Ray Bande Senior Reporter
MANICA Diamonds will smile all the way to the bank after the sale of midfield genius, Last Jesi, but La Sakubva — the talent nursery that nurtured the player for 10 years since he was nine — have nothing to show for their input in the development of the Sudan-bound player.
The US$80 000 carrot dangled by the Sudanese giants and duly accepted by Manica Diamonds might go a long way in solving financial problems for the Mutare top-flight league side, but the poisoned player transfer system will leave those that nurtured his talents with nothing to show for their efforts.
A primary school drop-out who was forced to temporarily retreat to his rural home after failing to complete Grade Seven at Sakubva Primary School, Jesi later turned to football.
He started the arduous journey under the tutelage of coach Timothy ‘Sicho’ Masachi at La Sakubva.
Today, the dream transfer move for Jesi is just another case among many others of successful players who came through the Masachi-coached La Sakubva project.
Washington Arubi — a talented goalkeeper blessed with awesome reflexes between the sticks — played for the national team at the height of his football career success and has La Sakubva to thank for his perfect skills.
Willard Katsande — the combative midfielder gifted with both agility and skill — not only played for Warriors but also captained the national team at the Africa Cup of Nations finals. He also has La Sakubva to thank for nurturing his raw talent back then.
Onsimo Bhasera — the roving left back who has played at the highest level in the lucrative South African Premiership as well as a regular for the national team at one point in his career — has La Sakubva to thank for honing his defensive skills at a tender age.
The long list of players who succeeded in their careers and trace their roots to La Sakubva includes Ngezi Platinum forward, Ticha Mabvura; Chicken Inn defender, Liberty Chakoroma; Ngezi Platinum’s Anelka Chiwandire, Tenax FC’s Nyasha Chintuli and many more.
This week, Post Sport tracked down Masachi at his Sakubva home and the soft spoken gaffer did not hide his displeasure over a toxic player transfer system that pays no attention to valuable grassroots development.
Masachi, who only learnt of Jesi’s transfer through a Diamond FM Sunday afternoon show, lampooned the greedy and exploitative player transfer system that only benefits clubs that parades polished players at a later stage in their careers.
He bemoaned the prohibitive costs of proper academy registration that would allow La Sakubva and similar talent nurseries to tie down players to contracts through sell-on clauses.
“We are becoming used to this rotten system. It is sad that some individuals in this system think we are fools and that we are not aware of what is due to us. It is all about a poisoned player transfer system that assumes a player’s career starts at Premiership club level. They deliberately ignore our efforts to satisfy their selfish interests.
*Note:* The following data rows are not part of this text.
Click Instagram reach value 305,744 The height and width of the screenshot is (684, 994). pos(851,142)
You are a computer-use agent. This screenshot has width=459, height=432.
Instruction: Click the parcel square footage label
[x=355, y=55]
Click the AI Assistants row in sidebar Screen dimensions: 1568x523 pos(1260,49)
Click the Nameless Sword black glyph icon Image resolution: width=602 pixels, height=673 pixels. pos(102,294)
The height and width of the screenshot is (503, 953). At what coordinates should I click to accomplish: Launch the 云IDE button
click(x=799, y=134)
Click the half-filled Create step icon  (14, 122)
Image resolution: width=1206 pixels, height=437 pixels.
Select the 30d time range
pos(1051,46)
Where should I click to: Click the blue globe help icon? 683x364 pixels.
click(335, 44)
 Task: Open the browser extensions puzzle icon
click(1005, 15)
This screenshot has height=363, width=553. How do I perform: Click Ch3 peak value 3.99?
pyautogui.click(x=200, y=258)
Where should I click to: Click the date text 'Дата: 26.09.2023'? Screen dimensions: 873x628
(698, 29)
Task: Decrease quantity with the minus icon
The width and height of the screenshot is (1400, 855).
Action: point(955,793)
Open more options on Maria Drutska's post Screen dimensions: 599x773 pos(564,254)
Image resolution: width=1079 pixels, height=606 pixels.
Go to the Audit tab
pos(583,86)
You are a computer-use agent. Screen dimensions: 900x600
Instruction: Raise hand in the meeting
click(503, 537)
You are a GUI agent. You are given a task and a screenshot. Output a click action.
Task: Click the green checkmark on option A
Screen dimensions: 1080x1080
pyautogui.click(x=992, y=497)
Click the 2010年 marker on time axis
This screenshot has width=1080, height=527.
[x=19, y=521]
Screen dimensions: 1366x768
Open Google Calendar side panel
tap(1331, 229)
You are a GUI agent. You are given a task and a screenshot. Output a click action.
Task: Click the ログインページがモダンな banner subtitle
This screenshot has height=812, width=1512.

“Why are they reluctant to give us what we deserve? They all know the efforts we put in the development of these players. They are aware, but somehow chose to ignore us.
“Proper registration of our academy has been said over and over again. La Sakubva is a community-based organisation that can hardly afford some of the requirements to be properly registered and tie down players to contracts. For example, in the registration of academies, there is need for medical fees for each player. Where do we get the money? At the end of the day we are driven by passion and goodwill for the youngsters,” said Masachi.
Currently, La Sakubva has more than 200 youngsters regularly receiving professional football training at Sakubva Primary in Under 9, 11, 13, 15, 17 and 19 age groups.
The fact that Jesi was groomed at La Sakubva is beyond reproach.
At La Sakubva, he was part of the inaugural Willard Katsande Cup winners in 2012.
As Jesi was being groomed under La Sakubva at the dusty grounds of Sakubva Primary School, Masimba Chihowa, the current Manica Diamonds chairman, was the school’s headmaster.
World over, academies benefit from sales of the players they groomed as sell-on clauses are part of the contracts signed by the players’ representatives.
However, the same cannot be said in Zimbabwe as some junior football academies have been working long and hard in developing talent, only for the upper league clubs to benefit. When contacted for comment, Zifa spokesperson Xolisani Gwesela said academies need to formalise their operations through proper registration so that they can tie down their players through legally binding contracts.
“We encourage all registered academies to register their players through the Fifa connect.
“The costs are not prohibitive at all. They are free to approach Zifa if they need assistance,” said the Zifa spokesperson.